East-west traffic is not increasing

This point seems to come up for discussion online regularly, but I don’t know if the information is easy to find, so I thought I’d have a go myself.

There are regular claims from those pushing it that East West Link (stage one, Eastern Freeway to Citylink) is needed to prevent traffic chaos. The problem with these claims is that Vicroads arterial road volumes data shows that east-west traffic in the area is not increasing. Some routes are actually dropping.

First of all, here’s Alexandra Parade, which the tollway would aim to replace for through traffic. As you can see, traffic volumes in 2013 were about where they were ten years before, and haven’t shifted more than 10% from the 2003 figures.

Traffic volumes, Alexandra Parade (Vicroads data)

(For each road, Vicroads has many data points. For Alexandra Parade I’ve plotted the median for all the eastbound, and all the westbound points, to try and show the overall trend, rather than pick one specific spot. Also note the gap in years from 2003 to 2010: this reflects the data published by VicRoads.)

But what about nearby and parallel routes? Turns out they are almost all steady or dropping in volume too.

Traffic volumes, east west routes in inner north (Vicroads data)

(For these, I’ve taken the median in both directions for all points on the roads, in both directions.)

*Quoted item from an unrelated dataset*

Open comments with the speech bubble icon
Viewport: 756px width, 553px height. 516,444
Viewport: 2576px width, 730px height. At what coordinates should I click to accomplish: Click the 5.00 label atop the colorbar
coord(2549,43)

You can’t see it in the graph, but the one notable exception to the flat or dropping volumes was Brunswick Road, eastbound at the Citylink end. At two locations, traffic volumes are up from around 12,000 to 16,000 vehicles per day (between 2003 and 2011), though at every other data point, and westbound, traffic volumes are steady or down slightly. The rise may reflect increased growth on Citylink over that period, following tolls being placed on the road in 2000.

But mostly east-west traffic volumes in the area are steady or dropping.

Elliot Avenue is particularly worth noting, as it is the logical path from the end of Alexandra Parade to Citylink. It too is steady.

We all know that East West Link fails on business case grounds. From these figures it also fails on the basis that we should simply build it because traffic is increasing. It’s not.

What will happen if it’s built is that overall traffic will increase. But that’s a different question – one I aim to discuss in a future post.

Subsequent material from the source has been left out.